Rewrite everything from the line containing "The image size is (1280, 720). Describe" down to the line containing "Session is located at coordinates (258, 43).", changing "element" to "item" and keeping everything else the same.

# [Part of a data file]
• • •

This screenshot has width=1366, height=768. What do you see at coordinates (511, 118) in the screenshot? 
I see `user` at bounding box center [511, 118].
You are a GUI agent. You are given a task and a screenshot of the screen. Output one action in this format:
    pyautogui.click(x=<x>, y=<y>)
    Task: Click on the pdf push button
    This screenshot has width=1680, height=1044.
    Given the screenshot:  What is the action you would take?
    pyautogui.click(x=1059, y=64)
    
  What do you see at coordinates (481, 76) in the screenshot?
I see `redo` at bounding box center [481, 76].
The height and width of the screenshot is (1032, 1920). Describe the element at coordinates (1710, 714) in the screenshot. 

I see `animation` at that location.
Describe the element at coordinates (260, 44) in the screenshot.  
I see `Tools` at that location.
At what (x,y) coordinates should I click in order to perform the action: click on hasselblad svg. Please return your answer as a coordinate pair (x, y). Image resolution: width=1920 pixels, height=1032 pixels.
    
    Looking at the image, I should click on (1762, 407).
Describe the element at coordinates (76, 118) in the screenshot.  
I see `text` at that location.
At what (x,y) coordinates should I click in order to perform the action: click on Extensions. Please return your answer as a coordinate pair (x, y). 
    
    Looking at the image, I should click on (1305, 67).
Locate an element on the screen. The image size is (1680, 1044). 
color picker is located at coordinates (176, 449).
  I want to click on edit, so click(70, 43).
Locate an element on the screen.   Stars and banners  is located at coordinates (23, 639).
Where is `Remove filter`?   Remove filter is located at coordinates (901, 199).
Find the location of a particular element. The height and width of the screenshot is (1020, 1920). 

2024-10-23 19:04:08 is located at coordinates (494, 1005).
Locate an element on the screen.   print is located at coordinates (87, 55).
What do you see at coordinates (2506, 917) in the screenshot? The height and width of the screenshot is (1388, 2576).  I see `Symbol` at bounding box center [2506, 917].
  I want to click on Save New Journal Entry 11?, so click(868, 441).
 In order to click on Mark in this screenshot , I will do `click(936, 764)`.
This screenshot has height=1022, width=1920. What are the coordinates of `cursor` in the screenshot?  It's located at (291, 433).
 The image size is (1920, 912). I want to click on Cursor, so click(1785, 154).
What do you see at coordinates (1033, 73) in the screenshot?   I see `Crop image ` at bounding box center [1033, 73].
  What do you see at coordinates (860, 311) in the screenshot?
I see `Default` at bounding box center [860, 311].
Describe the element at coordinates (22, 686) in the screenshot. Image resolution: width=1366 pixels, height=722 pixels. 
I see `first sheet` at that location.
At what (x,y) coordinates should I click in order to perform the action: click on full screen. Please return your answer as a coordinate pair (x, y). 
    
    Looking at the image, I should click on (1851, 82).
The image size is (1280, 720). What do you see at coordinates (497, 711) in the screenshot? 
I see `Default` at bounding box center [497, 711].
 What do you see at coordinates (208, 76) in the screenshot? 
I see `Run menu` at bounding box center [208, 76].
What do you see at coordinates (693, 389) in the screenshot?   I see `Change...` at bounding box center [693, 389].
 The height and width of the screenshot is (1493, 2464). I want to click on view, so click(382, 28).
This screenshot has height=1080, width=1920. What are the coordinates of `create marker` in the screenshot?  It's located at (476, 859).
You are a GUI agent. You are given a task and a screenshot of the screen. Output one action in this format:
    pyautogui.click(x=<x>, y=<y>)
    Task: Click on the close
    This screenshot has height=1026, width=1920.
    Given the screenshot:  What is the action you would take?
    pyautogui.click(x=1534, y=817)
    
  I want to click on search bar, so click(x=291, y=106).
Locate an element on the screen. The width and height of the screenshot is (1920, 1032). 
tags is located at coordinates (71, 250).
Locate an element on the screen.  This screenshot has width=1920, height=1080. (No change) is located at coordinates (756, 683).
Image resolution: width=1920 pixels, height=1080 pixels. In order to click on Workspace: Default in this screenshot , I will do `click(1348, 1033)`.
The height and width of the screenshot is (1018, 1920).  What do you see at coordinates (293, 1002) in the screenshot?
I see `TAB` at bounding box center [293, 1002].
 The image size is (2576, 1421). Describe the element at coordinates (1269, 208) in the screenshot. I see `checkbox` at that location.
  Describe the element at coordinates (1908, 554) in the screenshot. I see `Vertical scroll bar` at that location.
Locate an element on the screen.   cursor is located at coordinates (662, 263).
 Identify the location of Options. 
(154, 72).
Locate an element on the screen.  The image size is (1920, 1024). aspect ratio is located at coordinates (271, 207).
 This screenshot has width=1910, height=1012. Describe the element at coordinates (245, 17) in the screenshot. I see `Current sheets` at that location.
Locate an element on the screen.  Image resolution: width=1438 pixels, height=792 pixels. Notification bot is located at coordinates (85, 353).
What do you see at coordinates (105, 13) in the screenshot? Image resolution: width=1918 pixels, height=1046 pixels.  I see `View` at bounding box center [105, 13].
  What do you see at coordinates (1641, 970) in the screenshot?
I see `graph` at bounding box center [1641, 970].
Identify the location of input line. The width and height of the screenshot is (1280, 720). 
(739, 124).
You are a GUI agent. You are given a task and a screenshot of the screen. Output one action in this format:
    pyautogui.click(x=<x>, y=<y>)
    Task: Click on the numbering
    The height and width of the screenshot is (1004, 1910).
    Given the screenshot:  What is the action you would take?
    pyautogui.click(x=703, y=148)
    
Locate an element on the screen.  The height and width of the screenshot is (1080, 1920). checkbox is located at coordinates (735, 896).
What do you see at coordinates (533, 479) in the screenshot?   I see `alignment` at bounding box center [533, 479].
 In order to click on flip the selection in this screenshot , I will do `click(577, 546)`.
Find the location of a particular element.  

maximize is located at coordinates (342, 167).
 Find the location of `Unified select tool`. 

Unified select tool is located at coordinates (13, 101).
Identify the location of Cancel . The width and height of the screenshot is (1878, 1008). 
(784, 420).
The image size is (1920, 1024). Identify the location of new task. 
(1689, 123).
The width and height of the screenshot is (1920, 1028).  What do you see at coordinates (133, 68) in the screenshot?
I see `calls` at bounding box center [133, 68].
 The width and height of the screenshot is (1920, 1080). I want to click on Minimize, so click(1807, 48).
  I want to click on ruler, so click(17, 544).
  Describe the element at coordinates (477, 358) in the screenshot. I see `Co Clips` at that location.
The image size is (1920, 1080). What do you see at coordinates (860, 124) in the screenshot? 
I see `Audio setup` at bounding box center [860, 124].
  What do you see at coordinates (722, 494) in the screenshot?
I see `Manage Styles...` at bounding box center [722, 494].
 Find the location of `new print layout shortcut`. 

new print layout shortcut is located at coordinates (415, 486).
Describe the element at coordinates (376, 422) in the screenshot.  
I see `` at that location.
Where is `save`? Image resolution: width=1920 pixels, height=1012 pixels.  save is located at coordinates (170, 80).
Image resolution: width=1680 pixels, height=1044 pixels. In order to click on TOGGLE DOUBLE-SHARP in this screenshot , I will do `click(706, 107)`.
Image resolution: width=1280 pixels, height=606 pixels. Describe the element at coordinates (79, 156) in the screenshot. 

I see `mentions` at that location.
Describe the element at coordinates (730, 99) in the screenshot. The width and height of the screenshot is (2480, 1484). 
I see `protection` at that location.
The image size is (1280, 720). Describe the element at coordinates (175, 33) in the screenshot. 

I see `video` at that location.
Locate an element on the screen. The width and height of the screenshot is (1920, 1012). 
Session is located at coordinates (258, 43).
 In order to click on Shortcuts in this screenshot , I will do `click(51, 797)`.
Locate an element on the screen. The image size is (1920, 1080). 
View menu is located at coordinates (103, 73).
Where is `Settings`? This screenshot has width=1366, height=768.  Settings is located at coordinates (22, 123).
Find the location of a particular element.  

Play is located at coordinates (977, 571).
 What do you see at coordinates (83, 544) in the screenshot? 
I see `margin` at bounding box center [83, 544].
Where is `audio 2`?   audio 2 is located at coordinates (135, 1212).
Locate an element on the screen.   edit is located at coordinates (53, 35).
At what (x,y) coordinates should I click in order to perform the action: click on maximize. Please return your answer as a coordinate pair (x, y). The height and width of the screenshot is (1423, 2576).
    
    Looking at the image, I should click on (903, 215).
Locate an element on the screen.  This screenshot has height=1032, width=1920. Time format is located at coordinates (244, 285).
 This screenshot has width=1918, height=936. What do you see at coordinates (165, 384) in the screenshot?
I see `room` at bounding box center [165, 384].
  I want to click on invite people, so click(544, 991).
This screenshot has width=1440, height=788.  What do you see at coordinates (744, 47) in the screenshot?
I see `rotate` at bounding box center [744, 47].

• • •

# [Result of this exercise]
The image size is (1280, 720). Describe the item at coordinates (175, 33) in the screenshot. 

I see `video` at that location.
Locate an item on the screen. The width and height of the screenshot is (1920, 1012). 
Session is located at coordinates (258, 43).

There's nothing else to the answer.